PM (regardless of what you think of him) - £164k.

 

As a purchaser of legal services, we’ve been debating this. It’s a difficult issue to Solve but we aren’t going to put up with ever increasing charge out rates, particularly at the lower end.  

It's not even a market rate set by supply and demand.

I'm several years PQE but it's call criminal law and regulatory with a bit of random shit thrown in for good measure.

I would happily retrain into whatever boring area of law they practise for £150k.

I might even e mail them and ask the question.  

In all fairness it's the US model of a 9-5 job.  As in you start at 9am on Monday and finish at 5pm on Friday.

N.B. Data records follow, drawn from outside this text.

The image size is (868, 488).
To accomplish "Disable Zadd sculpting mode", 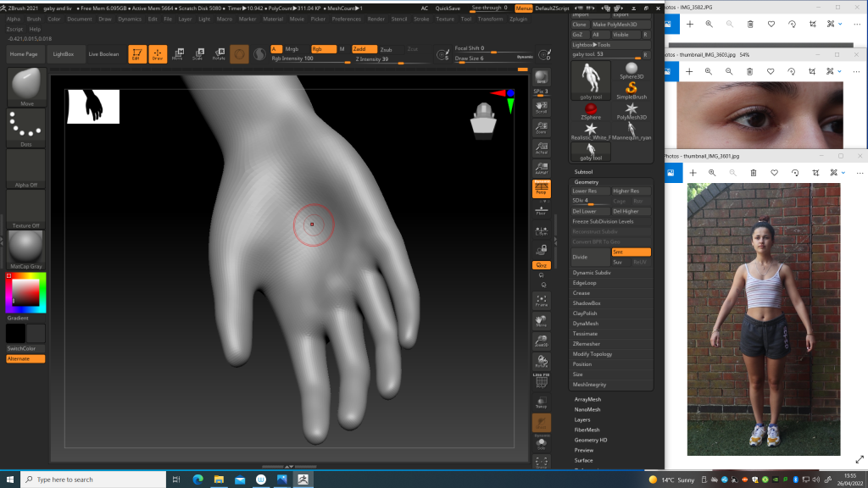I will [364, 49].

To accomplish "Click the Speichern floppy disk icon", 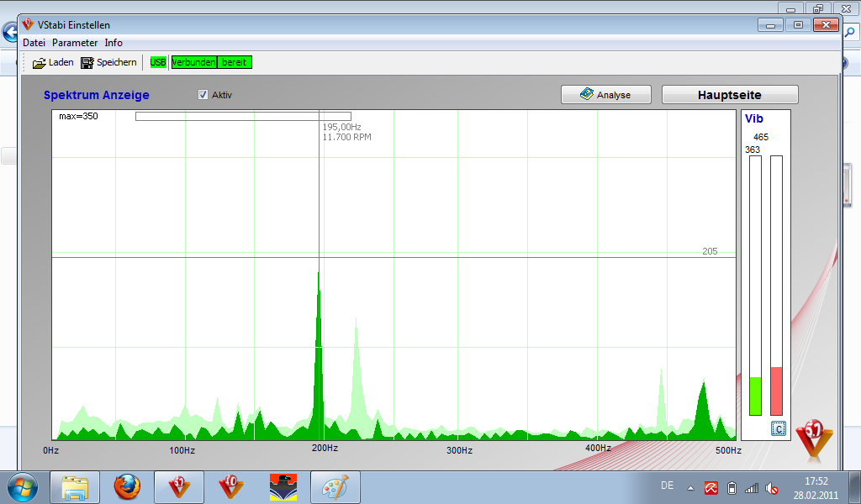I will (x=87, y=63).
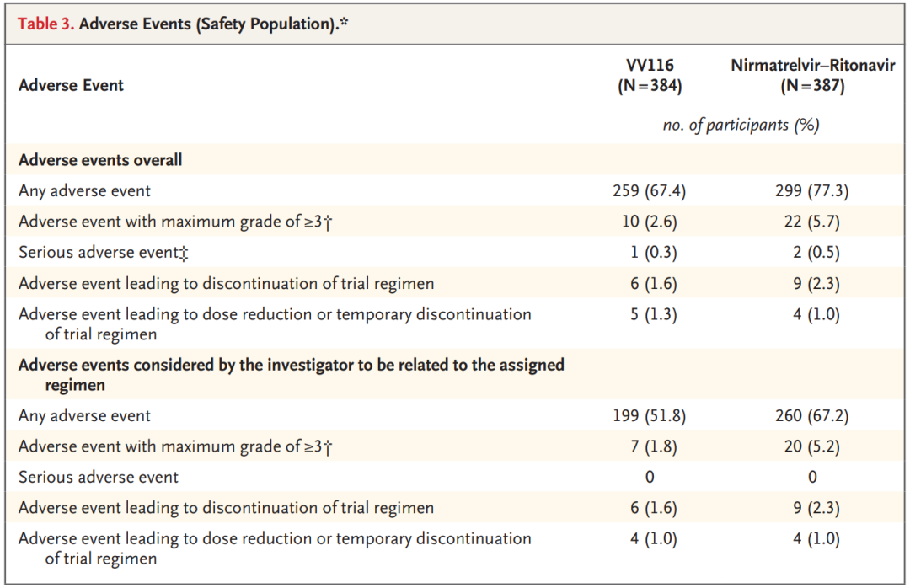Select the 7 (1.8) cell
The image size is (910, 588).
click(649, 446)
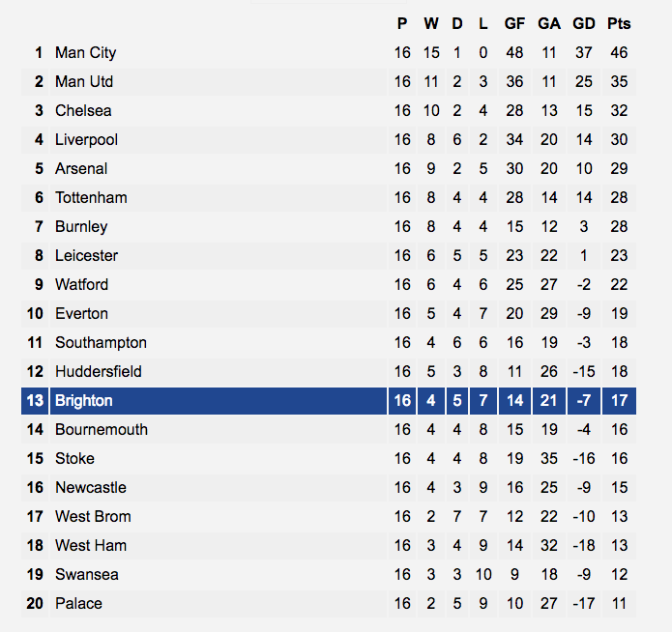The height and width of the screenshot is (632, 672).
Task: Click Man City's 46 points cell
Action: coord(619,53)
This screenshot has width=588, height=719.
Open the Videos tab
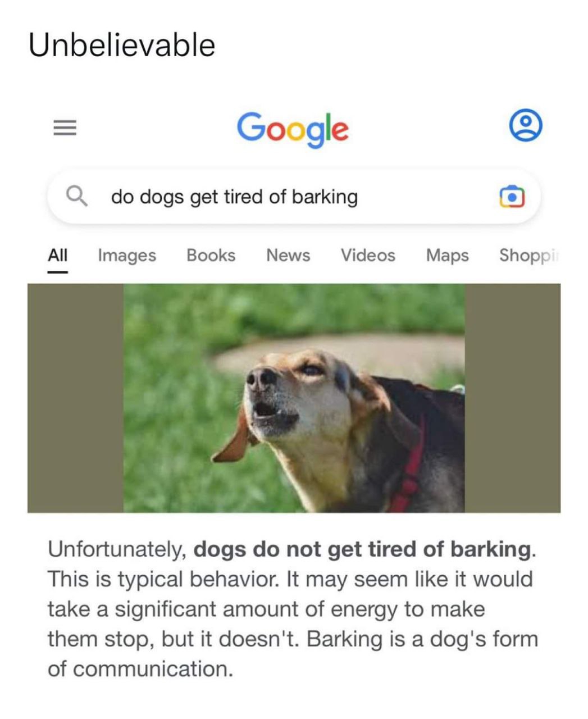tap(368, 256)
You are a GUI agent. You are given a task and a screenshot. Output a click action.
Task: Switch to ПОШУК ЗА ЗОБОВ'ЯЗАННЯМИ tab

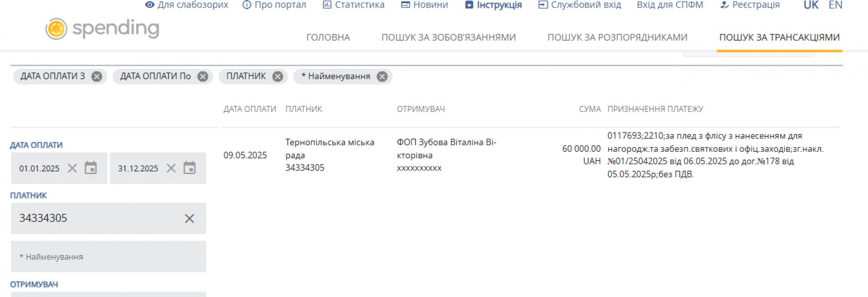click(x=448, y=38)
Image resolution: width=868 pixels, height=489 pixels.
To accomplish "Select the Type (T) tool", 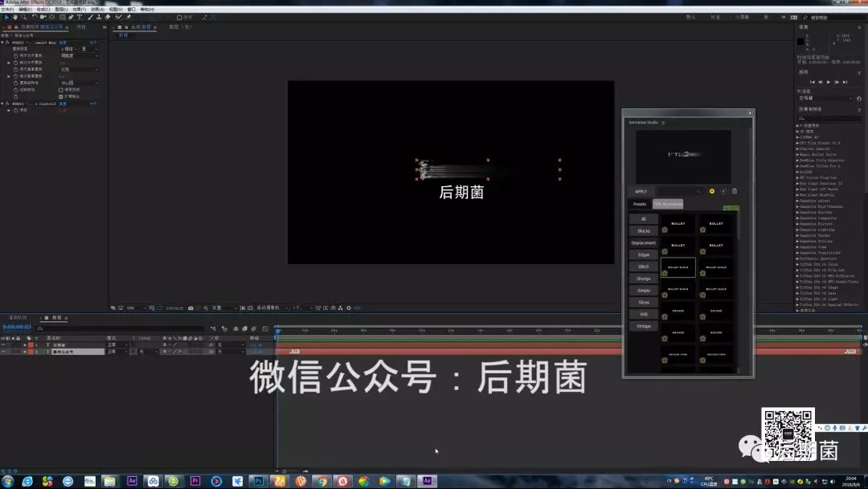I will pyautogui.click(x=80, y=16).
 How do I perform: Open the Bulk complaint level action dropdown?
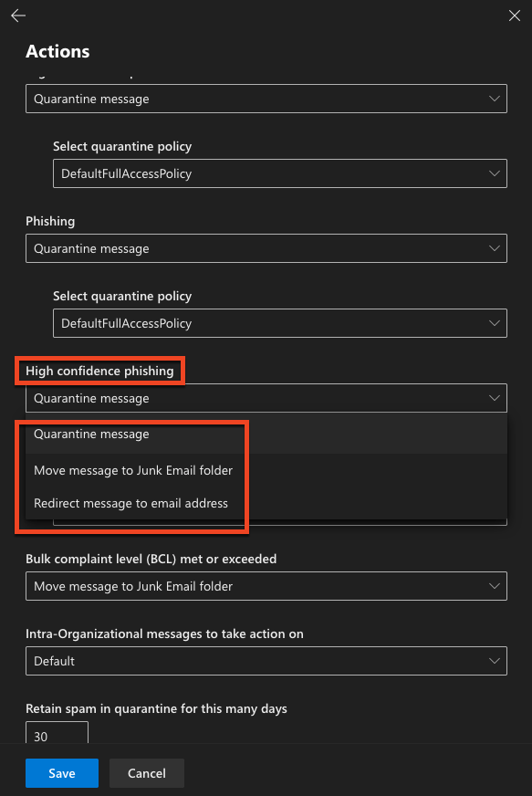coord(265,586)
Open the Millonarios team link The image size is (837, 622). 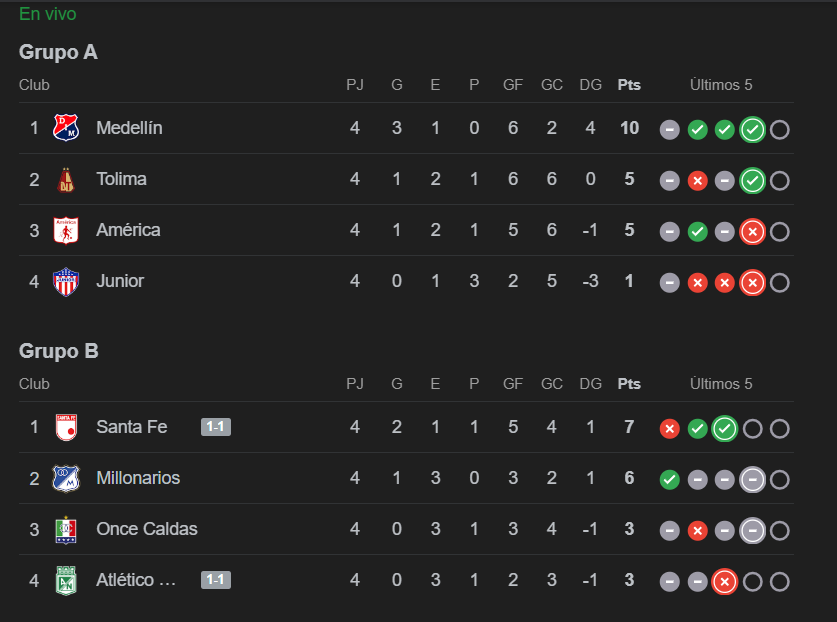click(x=138, y=478)
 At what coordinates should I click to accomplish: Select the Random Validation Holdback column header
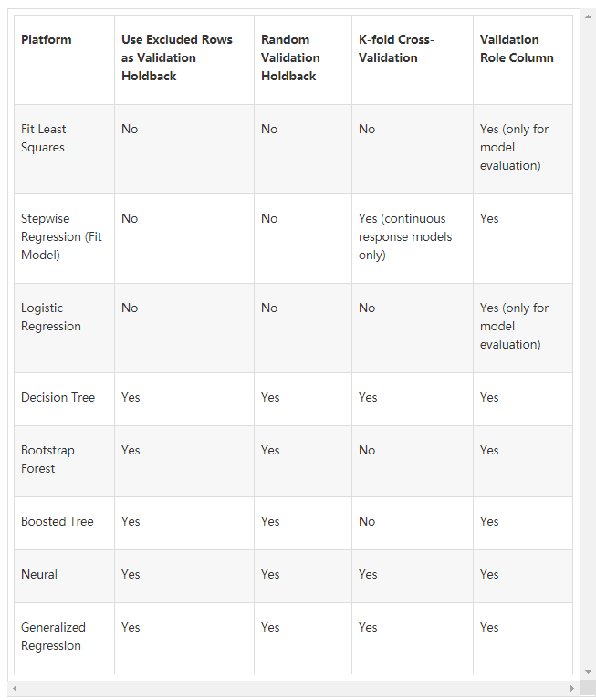tap(289, 57)
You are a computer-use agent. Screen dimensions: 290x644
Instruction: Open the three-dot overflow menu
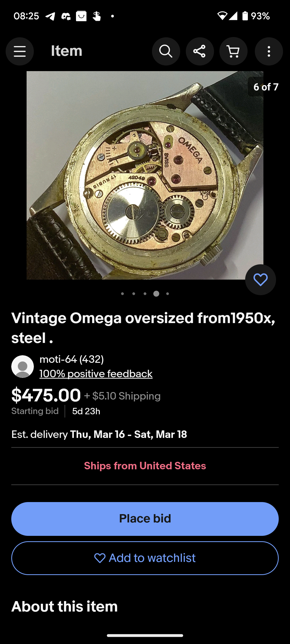(269, 51)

Working late into the night / early hours of the morning is fairly regular as is working on Saturday.  

It's the sort of thing you do for 5 years and either make partner or crash out into the shires for a steady job but way less money.  

 

I’ve never understood the actual salaries in law. You read of this and RoF is full of quarter lions and dub tuns but on another thread Donny (who knows what he’s talking about) said that hardly any lawyers are paid these sums. 
 

So you get to £150k in a few years and where does it go from there? Are people “career associates”? Does they pay go up? 

Highlights how ridiculously uncompetitive MC salaries are. As a senior associate at an MC firm, my base last year was £140k. The bonuses are also very underwhelming (regardless of how well the firm does).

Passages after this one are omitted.